Sen. John McCain said Thursday he is holding up President Trump's pick for Army secretary and other nominees partly to get answers about recent soldier deaths in Niger.
McCain, R-Ariz., added the Oct. 4 ambush by ISIS-aligned fighters in West Africa that killed four soldiers to the list of military briefings his Armed Services Committee wants from the Trump administration in exchange for moving Defense Department nominees. The DoD has launched an investigation of the incident in Africa and plans to release the findings to Congress, Lt. Gen. H.R. McMaster, Trump's national security adviser, said Thursday.

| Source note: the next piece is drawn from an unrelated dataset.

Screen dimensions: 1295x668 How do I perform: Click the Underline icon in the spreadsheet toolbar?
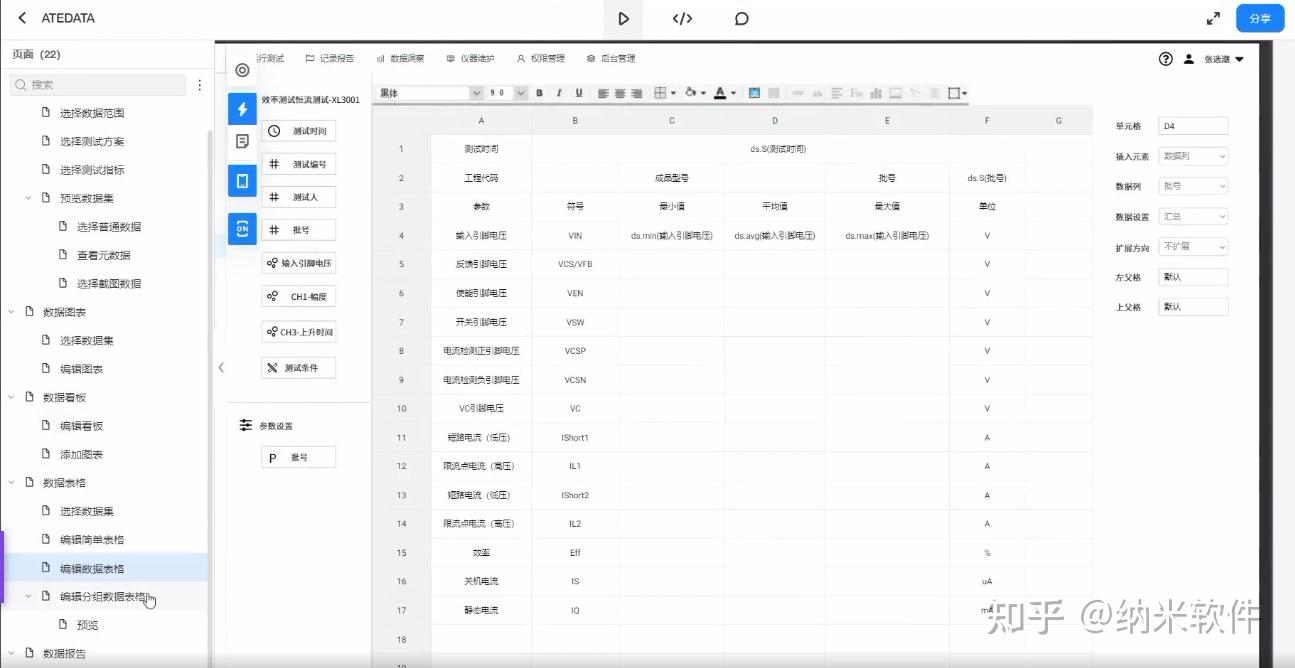pyautogui.click(x=578, y=93)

The Armed Services chairman has also been pressing Defense Secretary Jim Mattis and the Pentagon to turn over information on a variety of other topics, including Afghanistan and Iraq.
In the meantime, the nomination of Mark Esper, a top Raytheon lobbyist, has languished on the committee's desk since July 25 and McCain said there was no timeline for an Armed Services Committee hearing. Esper was tapped to be the top civilian leader for the largest branch of the military.
"It depends on whether we get the information that we have requested," he said. "I am going to make sure we get the information we need to complete our responsibilities under the Constitution of the United States."
Armed Services has become a bottleneck for the Trump administration as it tries to fill the 39 out of 57 Senate-confirmed leadership posts at the Pentagon that remain empty. There are 19 nominees at the committee as McCain has become increasingly frustrated by what he sees as a lack of transparency from military leaders.
The four soldiers were killed while on an advise and assist mission with Nigerien troops. About 50 fighters waged a surprise attack on the group and the body of one U.S. soldier, Sgt. La David Johnson, was missing for two days.
"If Sen. McCain says we need to do a better job on communicating with him from the departments, from the [National Security Council], we are going to do it. This is a problem we can solve," McMaster said during a security summit.
McMaster said the ongoing investigation will provide answers to lawmakers, the American public and the families of the soldiers who were killed.
"There is a period of time where there is always ambiguity back here in Washington as to what is going on halfway around the world," he said. "On the mission there, the Defense Department will describe what the mission and the circumstances were of that action and of the deaths of those soldiers and all that will come out."